ICSA: ‘Some kind of concession needs to be got’ on BEAM
There are a “lot of problems” with the Beef Emergency Aid Measure (BEAM) – and a case needs to be put forward to get “some kind of concession”, according to the Irish Cattle and Sheep Farmers’ Association (ICSA).
ICSA general secretary Eddie Punch highlighted his concern to AgriLand over the requirement to reduce livestock manure nitrogen by 5%, compared to the reference period of July 1, 2018 to June 30, 2019
“It’s the 5% reduction that is the issue; we’re very concerned that farmers may have to give back money,” he explained.
It’s very difficult given the whole disruption with Covid-19 for people to get anything sorted in terms of selling stock or even in terms of liaising with their Teagasc advisor on where exactly they stand.
“Because it’s not that straightforward to do the calculation, particularly when we’re talking about finishers who have a lot of cattle coming in and going out all the time.”
Expanding on this he said:
“It sounds so simple to say ‘if you have 20 cows you must have one cow less’ – in theory that may be alright for a suckler farmer who has a very stable system of farming – but, even at that, that mightn’t do because people might have a few extra heifers for a few months longer, varying one year compared to another.
However, if you have a lot of cattle being traded in and out at different ages, and therefore different nitrogen figures, it becomes a lot more complex.
Continuing, Punch highlighted another issue: “With Covid-19, access to private advisors and Teagasc consultants is much more problematic, so there are a lot of people who can’t get their heads around what they need to do to meet the target.

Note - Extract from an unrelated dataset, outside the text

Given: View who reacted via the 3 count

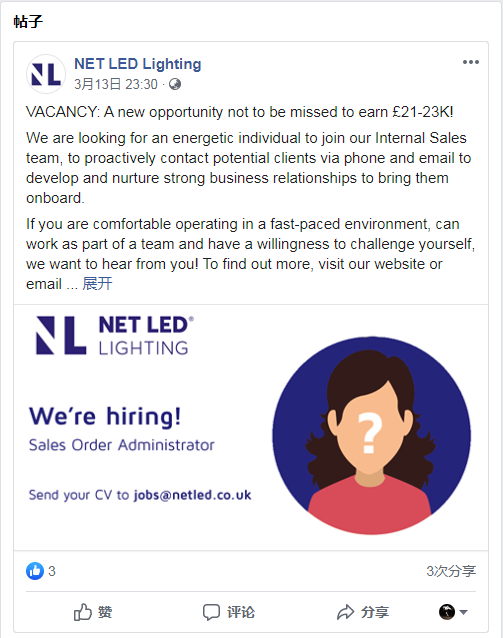Looking at the screenshot, I should [52, 571].
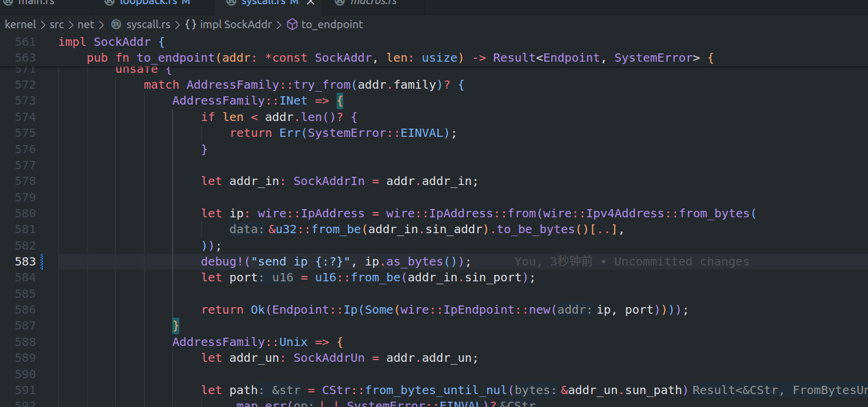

“Now that we’re more than halfway through the [reference] year, from July to June, it becomes much more complex to solve the problem.
“In simple terms, if you had 20 cows and you got rid of one of them at the start of July 2020, yeah you’re fine, you might be on target.
But now that it’s January 2021, you’re really looking at getting rid of three cows in that scenario to meet the target if you haven’t done so already, because you’ve only five months left.
“We think there are a lot of problems with it, and it is linked to the fact that Covid has made everything a lot more difficult to operate as well.
“We think Minister McConalogue should be making these arguments in Brussels, really, and pushing for some kind of modification on this.
“Scrapping the 5% altogether would be ideal but some kind of concession needs to be got on this,” Punch concluded.